Und dann lacht er wieder und guckt mich verliebt an und jeder Text und jeder vermeintliche Einfall verschwindet aus meinem Kopf, weil es ganz Zen-mässig ja gerade nur diesen einen Moment gibt und alles andere banal und unwichtig erscheint.

Und so vergehen die Tage. Und die Wochen.

“Niemand langweilt sich so sehr, wie eine intelligente Frau, die den ganzen Tag mit einem kleinen Kind verbringt.”, lautet ein Zitat von Doris Lessing. Und es stimmt, Langeweile gibt es manchmal schon. Das ständige Ausdauern, warten bis das Kind einschläft, warten, während es trinkt. Aber irgendwie mag ich diese Entschleunigung auch. Und ist es vielleicht auch unser neobliberaler Leistungsgedanke, die subtile Angst, nichts wert zu sein, weil man nichts “leistet”? Außer Care-Arbeit natürlich, aber die ist unbezahlt und wird von einer Frau verrichtet, also in unserer Gesellschaft auch nicht viel wert. Ich möchte mich nicht über mein Berufliches definieren und habe doch Sorge, in der Bedeutungslosigkeit zu versinken.

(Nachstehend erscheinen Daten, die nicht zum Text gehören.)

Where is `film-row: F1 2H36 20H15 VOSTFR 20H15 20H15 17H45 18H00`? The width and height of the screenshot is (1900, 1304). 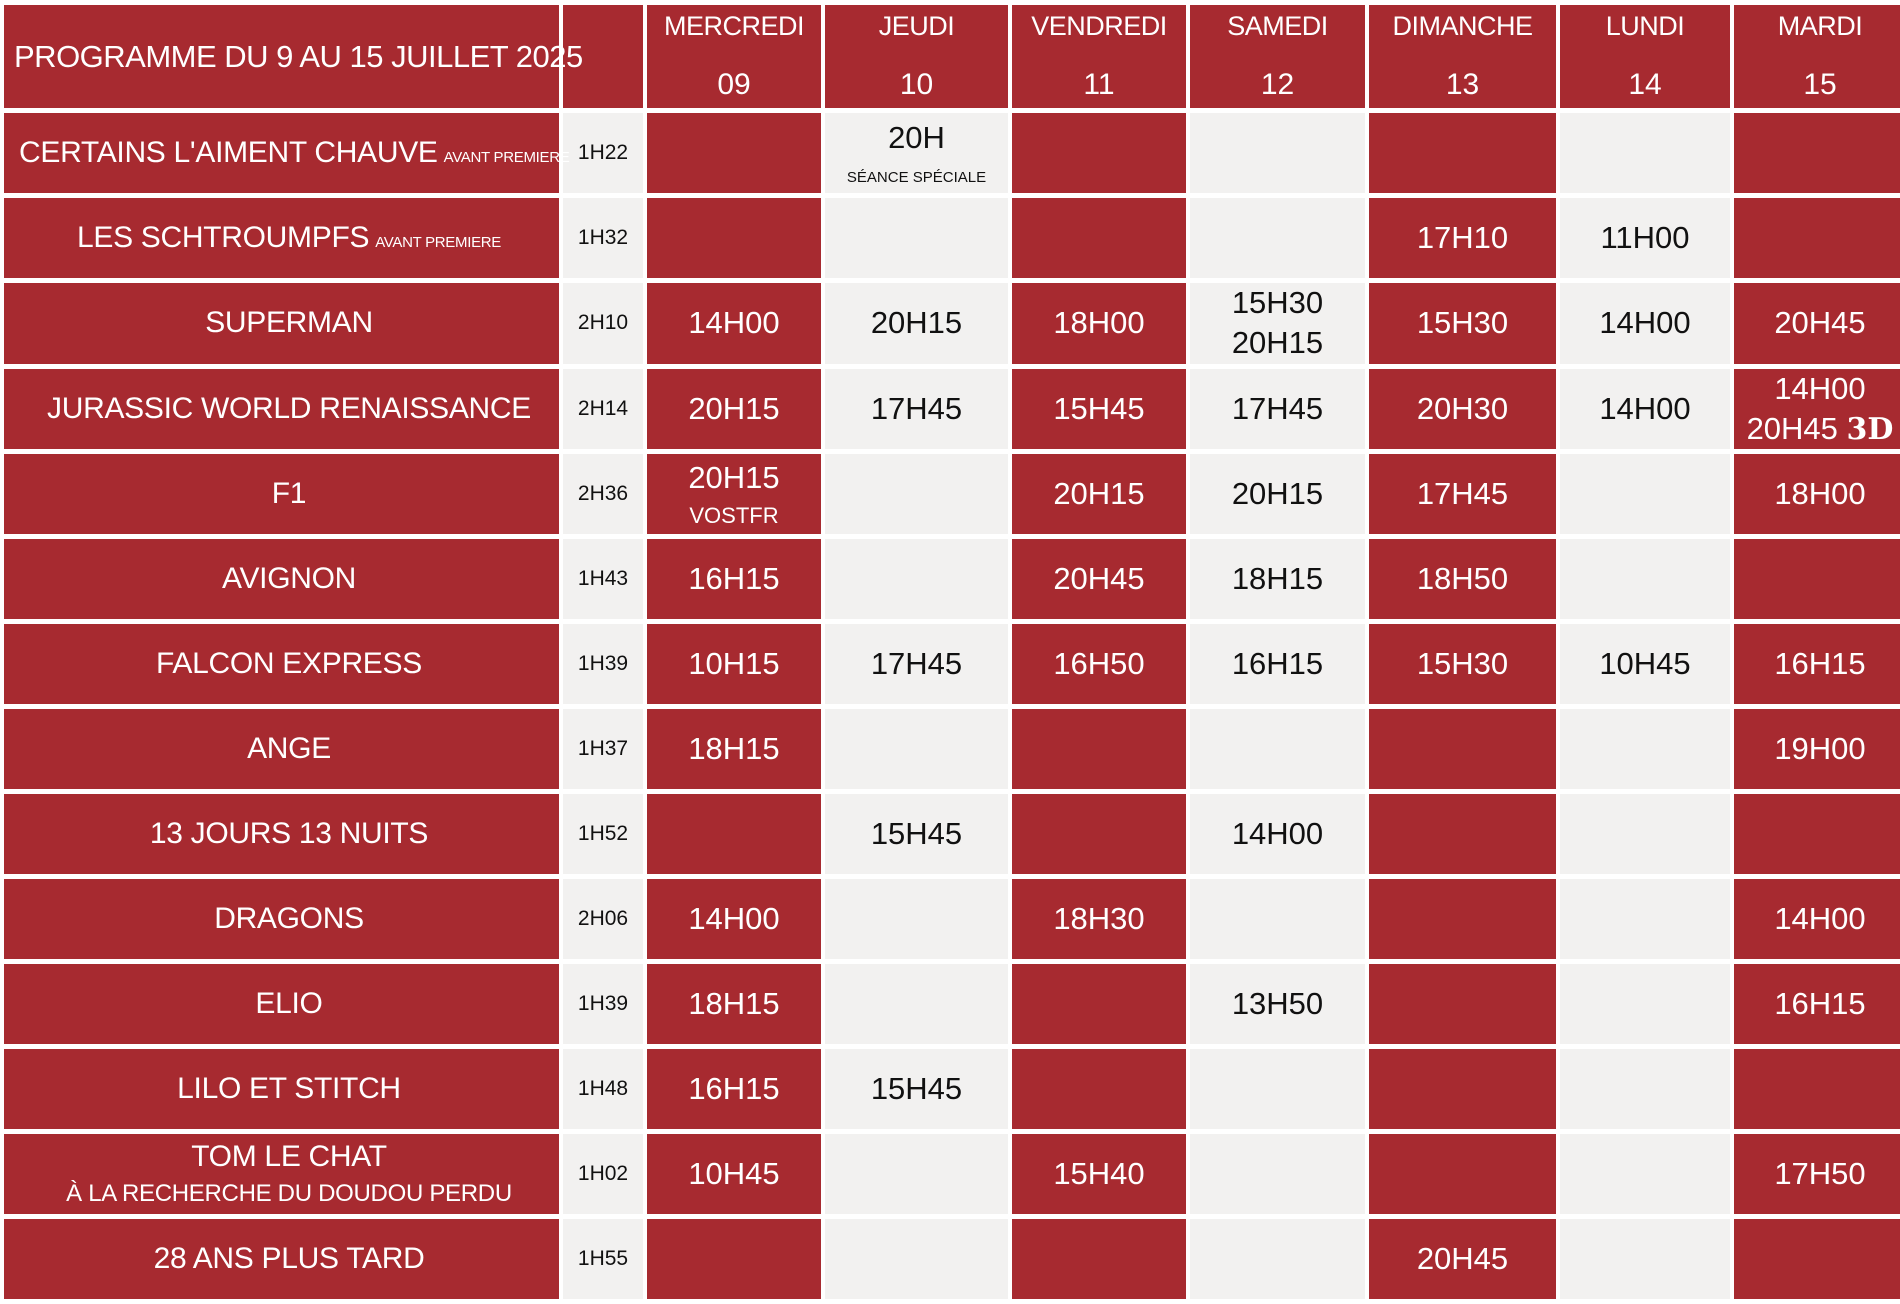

Aber noch etwas anderes stört mich an diesem Zitat. Es teilt Mensch in intelligente und weniger intelligente, also dumme Menschen ein. Die “weniger” Intelligenten können sich um die Kinder kümmern, beziehungsweise würden dabei keine Langeweile empfinden, ist ja die Unterstellung. Dabei wird nicht nur Care-Arbeit abgewertet, sondern auch Menschen im Allgemeinen. Aber gut, Doris Lessing gehört wohl zu einer anderen Generation: Heute gibt es Kitas, Babysitter, präsente Väter (im Optimalfall). Wir können also durchaus beides haben. Wollen wir es?

Ich ja, ich will gerne alles: Familie, meinen Kopf, meine Arbeit. Denn: Seitdem ich Kinder habe, hat sich meine Welt nicht verkleinert, ist definitiv nicht langweilig geworden. Sie ist größer geworden, und irgendwie, wahrhaftiger. Als ginge es erst jetzt wirklich um etwas. Als wäre das davor eher ein verspieltes Kreisen um sich selbst gewesen.
Seit ich Kinder habe, war ich nie näher an der Wahrheit dran. Jetzt muss ich nur noch irgendwie dazu kommen, sie aufzuschreiben.